Problem Statement:
When using Vault version 1.13.7
or newer on a Linux host where DBus is applicable you may encounter a scenario where many leftover zombie processes are being spawned after restarting or stopping the Vault service.
For example when peforming ps aux | grep vault
or viewing top
many lingering processes can be observed like:
vault 6756 0.0 0.2 9976 2124 ? Ss 15:35 0:00 /usr/bin/dbus-daemon --syslog --fork --print-pid 4 --print-address 6 --session
vault 6774 0.0 0.2 9976 2120 ? Ss 15:35 0:00 /usr/bin/dbus-daemon --syslog --fork --print-pid 4 --print-address 6 --session
vault 6902 0.0 0.2 9976 2124 ? Ss 15:35 0:00 /usr/bin/dbus-daemon --syslog --fork --print-pid 4 --print-address 6 --session
vault 7116 0.0 0.2 9976 2120 ? Ss 15:35 0:00 /usr/bin/dbus-daemon --syslog --fork --print-pid 4 --print-address 6 --session
# ... many more like the above
Requirements:
- Vault version >= 1.13.7
- Linux OS as a host using DBus and SystemD
Solutions:
There are five solutions that you may consider as below. The first won't stop the dbus
process to start with Vault, but will ensure it's closed when Vault is restarted/stopped.

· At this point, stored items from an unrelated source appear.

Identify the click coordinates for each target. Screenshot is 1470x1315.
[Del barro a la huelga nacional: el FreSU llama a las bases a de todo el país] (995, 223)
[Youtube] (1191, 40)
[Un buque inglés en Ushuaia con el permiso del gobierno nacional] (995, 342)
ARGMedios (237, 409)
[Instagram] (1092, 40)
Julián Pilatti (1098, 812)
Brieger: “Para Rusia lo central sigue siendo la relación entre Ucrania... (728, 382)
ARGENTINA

- Configure the SystemD unit file to kill all derived processes upon stop (instead of just the main one) by changing the below values to:
KillMode=control-group
KillSignal=SIGTERM - If
$XDG_RUNTIME_DIR
is declared for the Vault service, set:Environment=DBUS_SESSION_BUS_ADDRESS=$XDG_RUNTIME_DIR/bus
- Manually set the socket address for the SystemD unit file:
ExecStart=env DBUS_SESSION_BUS_ADDRESS=/run/user/$(id -u vault)/bus /usr/bin/vault server -config=/etc/vault.d/vault.hcl
- If the above doesn't work, simply divert to /dev/null:
ExecStart=env DBUS_SESSION_BUS_ADDRESS=/dev/null /usr/bin/vault server -config=/etc/vault.d/vault.hcl
- Another solution that has proved effective in real-world scenarios, is adding DBUS_SESSION_BUS_ADDRESS to the user's .bashrc file:
export DBUS_SESSION_BUS_ADDRESS=/dev/null
Issue continues after applying workarounds:
There might be niche cases where the issue is still happening after applying the workarounds. To see which services are spawning these processes, you can iterate over each PID and list the respective cgroups
:
for pid in $(ps aux | grep '/usr/bin/dbus-daemon' | grep -v grep | awk '{print $2}'); do cat /proc/$pid/cgroup; done
This will show which service has the most occurrences, which exposes what is actually spawning these extra dbus
processes.
In some cases, there could be other services listed there but Vault actually spawns the dbus
processes instead. For example, if using a local service such as pacemaker
to periodically check vault status
, it can cause Vault to spawn another dbus
process that will be reported as belonging to pacemaker
instead (since that is the cgroup
involved in starting it in the first place. If that is the case, using curl
instead of vault-cli
to get information from Vault periodically should fix the issue.